What you need to do:
Render every line of the listing below as a Markdown table with the columns Row and Line, numbering each line in Row and omitting blank lines.

Records shown:
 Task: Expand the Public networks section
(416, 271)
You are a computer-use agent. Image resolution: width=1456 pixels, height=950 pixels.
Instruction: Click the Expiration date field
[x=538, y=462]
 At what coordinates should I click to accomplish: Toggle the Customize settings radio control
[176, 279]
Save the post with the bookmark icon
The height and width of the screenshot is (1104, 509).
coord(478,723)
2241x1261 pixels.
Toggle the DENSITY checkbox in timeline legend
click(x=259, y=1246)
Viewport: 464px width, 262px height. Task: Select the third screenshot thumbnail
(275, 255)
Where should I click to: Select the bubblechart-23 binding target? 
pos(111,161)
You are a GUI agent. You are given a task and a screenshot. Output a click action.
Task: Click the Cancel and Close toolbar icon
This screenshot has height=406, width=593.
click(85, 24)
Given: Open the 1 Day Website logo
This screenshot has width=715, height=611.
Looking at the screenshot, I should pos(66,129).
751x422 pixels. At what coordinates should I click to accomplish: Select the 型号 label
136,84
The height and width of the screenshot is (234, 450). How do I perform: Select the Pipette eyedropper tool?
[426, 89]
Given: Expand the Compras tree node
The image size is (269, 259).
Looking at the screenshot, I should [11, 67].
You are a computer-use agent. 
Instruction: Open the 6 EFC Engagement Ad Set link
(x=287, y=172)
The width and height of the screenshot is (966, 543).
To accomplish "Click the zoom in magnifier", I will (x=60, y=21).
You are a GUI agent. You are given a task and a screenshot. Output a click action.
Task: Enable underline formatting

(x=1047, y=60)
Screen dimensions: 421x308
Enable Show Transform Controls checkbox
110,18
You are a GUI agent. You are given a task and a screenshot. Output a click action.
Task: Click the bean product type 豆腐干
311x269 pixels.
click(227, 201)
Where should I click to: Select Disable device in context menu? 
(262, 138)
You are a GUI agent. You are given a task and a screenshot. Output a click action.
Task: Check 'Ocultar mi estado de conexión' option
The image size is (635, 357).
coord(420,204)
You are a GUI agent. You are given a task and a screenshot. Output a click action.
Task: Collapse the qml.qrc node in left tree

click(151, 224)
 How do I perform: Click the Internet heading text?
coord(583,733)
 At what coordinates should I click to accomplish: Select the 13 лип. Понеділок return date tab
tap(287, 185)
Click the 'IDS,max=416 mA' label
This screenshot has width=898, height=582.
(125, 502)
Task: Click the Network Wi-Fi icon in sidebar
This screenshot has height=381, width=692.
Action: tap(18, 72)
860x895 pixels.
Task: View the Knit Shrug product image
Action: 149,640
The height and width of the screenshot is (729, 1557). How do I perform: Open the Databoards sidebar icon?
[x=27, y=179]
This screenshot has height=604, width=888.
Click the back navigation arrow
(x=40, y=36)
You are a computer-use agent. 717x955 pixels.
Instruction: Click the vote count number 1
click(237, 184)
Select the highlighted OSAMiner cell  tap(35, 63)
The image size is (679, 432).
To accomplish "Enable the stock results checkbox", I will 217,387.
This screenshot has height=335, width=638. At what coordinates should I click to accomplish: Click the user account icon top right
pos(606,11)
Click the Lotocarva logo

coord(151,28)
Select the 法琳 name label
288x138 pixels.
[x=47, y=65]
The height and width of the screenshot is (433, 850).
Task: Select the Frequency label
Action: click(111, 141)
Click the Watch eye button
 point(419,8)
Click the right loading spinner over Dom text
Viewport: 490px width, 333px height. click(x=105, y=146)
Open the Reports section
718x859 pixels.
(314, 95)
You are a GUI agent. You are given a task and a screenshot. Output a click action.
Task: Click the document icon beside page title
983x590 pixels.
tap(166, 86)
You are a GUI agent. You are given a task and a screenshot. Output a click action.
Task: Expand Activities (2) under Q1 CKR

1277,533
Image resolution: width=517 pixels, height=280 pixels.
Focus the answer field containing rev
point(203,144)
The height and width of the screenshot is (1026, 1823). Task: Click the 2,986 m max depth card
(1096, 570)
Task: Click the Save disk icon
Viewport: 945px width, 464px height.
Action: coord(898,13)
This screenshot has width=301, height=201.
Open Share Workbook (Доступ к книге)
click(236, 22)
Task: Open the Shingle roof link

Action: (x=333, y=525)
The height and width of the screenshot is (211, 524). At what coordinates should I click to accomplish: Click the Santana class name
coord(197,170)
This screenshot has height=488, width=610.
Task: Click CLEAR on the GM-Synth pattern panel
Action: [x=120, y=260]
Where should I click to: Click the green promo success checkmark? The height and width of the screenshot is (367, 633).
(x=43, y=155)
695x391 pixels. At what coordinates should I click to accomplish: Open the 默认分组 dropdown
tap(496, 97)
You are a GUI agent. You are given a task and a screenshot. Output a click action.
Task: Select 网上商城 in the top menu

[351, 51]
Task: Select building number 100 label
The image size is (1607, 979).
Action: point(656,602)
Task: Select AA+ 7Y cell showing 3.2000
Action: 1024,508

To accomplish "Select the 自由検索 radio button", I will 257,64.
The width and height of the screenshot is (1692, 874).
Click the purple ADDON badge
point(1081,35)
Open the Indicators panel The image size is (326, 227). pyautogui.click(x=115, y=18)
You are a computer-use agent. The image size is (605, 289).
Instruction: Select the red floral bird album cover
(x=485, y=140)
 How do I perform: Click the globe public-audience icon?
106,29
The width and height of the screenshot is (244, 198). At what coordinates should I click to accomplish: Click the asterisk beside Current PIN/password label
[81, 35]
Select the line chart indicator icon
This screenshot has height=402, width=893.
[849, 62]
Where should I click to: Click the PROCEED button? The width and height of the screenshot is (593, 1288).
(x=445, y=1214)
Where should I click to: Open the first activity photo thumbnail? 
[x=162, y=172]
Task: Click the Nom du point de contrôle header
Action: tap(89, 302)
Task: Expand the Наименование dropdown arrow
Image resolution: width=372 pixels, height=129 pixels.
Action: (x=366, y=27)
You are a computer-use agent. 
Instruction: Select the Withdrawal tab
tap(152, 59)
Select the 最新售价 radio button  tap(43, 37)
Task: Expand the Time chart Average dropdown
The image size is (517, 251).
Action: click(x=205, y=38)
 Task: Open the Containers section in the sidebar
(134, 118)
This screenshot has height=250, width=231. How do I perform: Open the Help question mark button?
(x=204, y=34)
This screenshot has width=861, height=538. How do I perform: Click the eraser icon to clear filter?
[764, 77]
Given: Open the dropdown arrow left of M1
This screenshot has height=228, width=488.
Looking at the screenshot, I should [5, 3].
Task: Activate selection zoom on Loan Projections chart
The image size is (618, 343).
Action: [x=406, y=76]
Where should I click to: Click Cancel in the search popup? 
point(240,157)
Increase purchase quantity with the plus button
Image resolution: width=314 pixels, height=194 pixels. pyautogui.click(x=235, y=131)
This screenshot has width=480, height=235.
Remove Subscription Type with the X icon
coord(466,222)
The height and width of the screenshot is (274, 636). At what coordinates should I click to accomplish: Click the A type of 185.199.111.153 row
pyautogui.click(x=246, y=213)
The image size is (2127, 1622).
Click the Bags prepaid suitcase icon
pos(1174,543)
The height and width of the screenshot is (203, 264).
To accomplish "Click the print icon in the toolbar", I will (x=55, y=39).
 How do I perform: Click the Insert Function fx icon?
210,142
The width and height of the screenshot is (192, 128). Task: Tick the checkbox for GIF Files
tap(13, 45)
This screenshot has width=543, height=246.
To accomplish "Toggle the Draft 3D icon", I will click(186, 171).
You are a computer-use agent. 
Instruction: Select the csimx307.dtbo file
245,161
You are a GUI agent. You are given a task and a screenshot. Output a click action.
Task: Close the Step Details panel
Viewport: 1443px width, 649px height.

Answer to the problem:
| Row | Line |
|---|---|
| 1 |  Task: Expand the Public networks section |
| 2 | (416, 271) |
| 3 | You are a computer-use agent. Image resolution: width=1456 pixels, height=950 pixels. |
| 4 | Instruction: Click the Expiration date field |
| 5 | [x=538, y=462] |
| 6 |  At what coordinates should I click to accomplish: Toggle the Customize settings radio control |
| 7 | [176, 279] |
| 8 | Save the post with the bookmark icon |
| 9 | The height and width of the screenshot is (1104, 509). |
| 10 | coord(478,723) |
| 11 | 2241x1261 pixels. |
| 12 | Toggle the DENSITY checkbox in timeline legend |
| 13 | click(x=259, y=1246) |
| 14 | Viewport: 464px width, 262px height. Task: Select the third screenshot thumbnail |
| 15 | (275, 255) |
| 16 | Where should I click to: Select the bubblechart-23 binding target?  |
| 17 | pos(111,161) |
| 18 | You are a GUI agent. You are given a task and a screenshot. Output a click action. |
| 19 | Task: Click the Cancel and Close toolbar icon |
| 20 | This screenshot has height=406, width=593. |
| 21 | click(85, 24) |
| 22 | Given: Open the 1 Day Website logo |
| 23 | This screenshot has width=715, height=611. |
| 24 | Looking at the screenshot, I should pos(66,129). |
| 25 | 751x422 pixels. At what coordinates should I click to accomplish: Select the 型号 label |
| 26 | 136,84 |
| 27 | The height and width of the screenshot is (234, 450). How do I perform: Select the Pipette eyedropper tool? |
| 28 | [426, 89] |
| 29 | Given: Expand the Compras tree node |
| 30 | The image size is (269, 259). |
| 31 | Looking at the screenshot, I should [11, 67]. |
| 32 | You are a computer-use agent.  |
| 33 | Instruction: Open the 6 EFC Engagement Ad Set link |
| 34 | (x=287, y=172) |
| 35 | The width and height of the screenshot is (966, 543). |
| 36 | To accomplish "Click the zoom in magnifier", I will (x=60, y=21). |
| 37 | You are a GUI agent. You are given a task and a screenshot. Output a click action. |
| 38 | Task: Enable underline formatting |
| 39 | (x=1047, y=60) |
| 40 | Screen dimensions: 421x308 |
| 41 | Enable Show Transform Controls checkbox |
| 42 | 110,18 |
| 43 | You are a GUI agent. You are given a task and a screenshot. Output a click action. |
| 44 | Task: Click the bean product type 豆腐干 |
| 45 | 311x269 pixels. |
| 46 | click(227, 201) |
| 47 | Where should I click to: Select Disable device in context menu?  |
| 48 | (262, 138) |
| 49 | You are a GUI agent. You are given a task and a screenshot. Output a click action. |
| 50 | Task: Check 'Ocultar mi estado de conexión' option |
| 51 | The image size is (635, 357). |
| 52 | coord(420,204) |
| 53 | You are a GUI agent. You are given a task and a screenshot. Output a click action. |
| 54 | Task: Collapse the qml.qrc node in left tree |
| 55 | click(151, 224) |
| 56 |  How do I perform: Click the Internet heading text? |
| 57 | coord(583,733) |
| 58 |  At what coordinates should I click to accomplish: Select the 13 лип. Понеділок return date tab |
| 59 | tap(287, 185) |
| 60 | Click the 'IDS,max=416 mA' label |
| 61 | This screenshot has width=898, height=582. |
| 62 | (125, 502) |
| 63 | Task: Click the Network Wi-Fi icon in sidebar |
| 64 | This screenshot has height=381, width=692. |
| 65 | Action: tap(18, 72) |
| 66 | 860x895 pixels. |
| 67 | Task: View the Knit Shrug product image |
| 68 | Action: 149,640 |
| 69 | The height and width of the screenshot is (729, 1557). How do I perform: Open the Databoards sidebar icon? |
| 70 | [x=27, y=179] |
| 71 | This screenshot has height=604, width=888. |
| 72 | Click the back navigation arrow |
| 73 | (x=40, y=36) |
| 74 | You are a computer-use agent. 717x955 pixels. |
| 75 | Instruction: Click the vote count number 1 |
| 76 | click(237, 184) |
| 77 | Select the highlighted OSAMiner cell  tap(35, 63) |
| 78 | The image size is (679, 432). |
| 79 | To accomplish "Enable the stock results checkbox", I will 217,387. |
| 80 | This screenshot has height=335, width=638. At what coordinates should I click to accomplish: Click the user account icon top right |
| 81 | pos(606,11) |
| 82 | Click the Lotocarva logo |
| 83 | coord(151,28) |
| 84 | Select the 法琳 name label |
| 85 | 288x138 pixels. |
| 86 | [x=47, y=65] |
| 87 | The height and width of the screenshot is (433, 850). |
| 88 | Task: Select the Frequency label |
| 89 | Action: click(111, 141) |
| 90 | Click the Watch eye button |
| 91 |  point(419,8) |
| 92 | Click the right loading spinner over Dom text |
| 93 | Viewport: 490px width, 333px height. click(x=105, y=146) |
| 94 | Open the Reports section |
| 95 | 718x859 pixels. |
| 96 | (314, 95) |
| 97 | You are a GUI agent. You are given a task and a screenshot. Output a click action. |
| 98 | Task: Click the document icon beside page title |
| 99 | 983x590 pixels. |
| 100 | tap(166, 86) |
| 101 | You are a GUI agent. You are given a task and a screenshot. Output a click action. |
| 102 | Task: Expand Activities (2) under Q1 CKR |
| 103 | 1277,533 |
| 104 | Image resolution: width=517 pixels, height=280 pixels. |
| 105 | Focus the answer field containing rev |
| 106 | point(203,144) |
| 107 | The height and width of the screenshot is (1026, 1823). Task: Click the 2,986 m max depth card |
| 108 | (1096, 570) |
| 109 | Task: Click the Save disk icon |
| 110 | Viewport: 945px width, 464px height. |
| 111 | Action: coord(898,13) |
| 112 | This screenshot has width=301, height=201. |
| 113 | Open Share Workbook (Доступ к книге) |
| 114 | click(236, 22) |
| 115 | Task: Open the Shingle roof link |
| 116 | Action: (x=333, y=525) |
| 117 | The height and width of the screenshot is (211, 524). At what coordinates should I click to accomplish: Click the Santana class name |
| 118 | coord(197,170) |
| 119 | This screenshot has height=488, width=610. |
| 120 | Task: Click CLEAR on the GM-Synth pattern panel |
| 121 | Action: [x=120, y=260] |
| 122 | Where should I click to: Click the green promo success checkmark? The height and width of the screenshot is (367, 633). |
| 123 | (x=43, y=155) |
| 124 | 695x391 pixels. At what coordinates should I click to accomplish: Open the 默认分组 dropdown |
| 125 | tap(496, 97) |
| 126 | You are a GUI agent. You are given a task and a screenshot. Output a click action. |
| 127 | Task: Select 网上商城 in the top menu |
| 128 | [351, 51] |
| 129 | Task: Select building number 100 label |
| 130 | The image size is (1607, 979). |
| 131 | Action: point(656,602) |
| 132 | Task: Select AA+ 7Y cell showing 3.2000 |
| 133 | Action: 1024,508 |
| 134 | To accomplish "Select the 自由検索 radio button", I will 257,64. |
| 135 | The width and height of the screenshot is (1692, 874). |
| 136 | Click the purple ADDON badge |
| 137 | point(1081,35) |
| 138 | Open the Indicators panel The image size is (326, 227). pyautogui.click(x=115, y=18) |
| 139 | You are a computer-use agent. The image size is (605, 289). |
| 140 | Instruction: Select the red floral bird album cover |
| 141 | (x=485, y=140) |
| 142 |  How do I perform: Click the globe public-audience icon? |
| 143 | 106,29 |
| 144 | The width and height of the screenshot is (244, 198). At what coordinates should I click to accomplish: Click the asterisk beside Current PIN/password label |
| 145 | [81, 35] |
| 146 | Select the line chart indicator icon |
| 147 | This screenshot has height=402, width=893. |
| 148 | [849, 62] |
| 149 | Where should I click to: Click the PROCEED button? The width and height of the screenshot is (593, 1288). |
| 150 | (x=445, y=1214) |
| 151 | Where should I click to: Open the first activity photo thumbnail?  |
| 152 | [x=162, y=172] |
| 153 | Task: Click the Nom du point de contrôle header |
| 154 | Action: tap(89, 302) |
| 155 | Task: Expand the Наименование dropdown arrow |
| 156 | Image resolution: width=372 pixels, height=129 pixels. |
| 157 | Action: (x=366, y=27) |
| 158 | You are a computer-use agent.  |
| 159 | Instruction: Select the Withdrawal tab |
| 160 | tap(152, 59) |
| 161 | Select the 最新售价 radio button  tap(43, 37) |
| 162 | Task: Expand the Time chart Average dropdown |
| 163 | The image size is (517, 251). |
| 164 | Action: click(x=205, y=38) |
| 165 |  Task: Open the Containers section in the sidebar |
| 166 | (134, 118) |
| 167 | This screenshot has height=250, width=231. How do I perform: Open the Help question mark button? |
| 168 | (x=204, y=34) |
| 169 | This screenshot has width=861, height=538. How do I perform: Click the eraser icon to clear filter? |
| 170 | [764, 77] |
| 171 | Given: Open the dropdown arrow left of M1 |
| 172 | This screenshot has height=228, width=488. |
| 173 | Looking at the screenshot, I should [5, 3]. |
| 174 | Task: Activate selection zoom on Loan Projections chart |
| 175 | The image size is (618, 343). |
| 176 | Action: [x=406, y=76] |
| 177 | Where should I click to: Click Cancel in the search popup?  |
| 178 | point(240,157) |
| 179 | Increase purchase quantity with the plus button |
| 180 | Image resolution: width=314 pixels, height=194 pixels. pyautogui.click(x=235, y=131) |
| 181 | This screenshot has width=480, height=235. |
| 182 | Remove Subscription Type with the X icon |
| 183 | coord(466,222) |
| 184 | The height and width of the screenshot is (274, 636). At what coordinates should I click to accomplish: Click the A type of 185.199.111.153 row |
| 185 | pyautogui.click(x=246, y=213) |
| 186 | The image size is (2127, 1622). |
| 187 | Click the Bags prepaid suitcase icon |
| 188 | pos(1174,543) |
| 189 | The height and width of the screenshot is (203, 264). |
| 190 | To accomplish "Click the print icon in the toolbar", I will (x=55, y=39). |
| 191 |  How do I perform: Click the Insert Function fx icon? |
| 192 | 210,142 |
| 193 | The width and height of the screenshot is (192, 128). Task: Tick the checkbox for GIF Files |
| 194 | tap(13, 45) |
| 195 | This screenshot has width=543, height=246. |
| 196 | To accomplish "Toggle the Draft 3D icon", I will click(186, 171). |
| 197 | You are a computer-use agent.  |
| 198 | Instruction: Select the csimx307.dtbo file |
| 199 | 245,161 |
| 200 | You are a GUI agent. You are given a task and a screenshot. Output a click action. |
| 201 | Task: Close the Step Details panel |
| 202 | Viewport: 1443px width, 649px height. |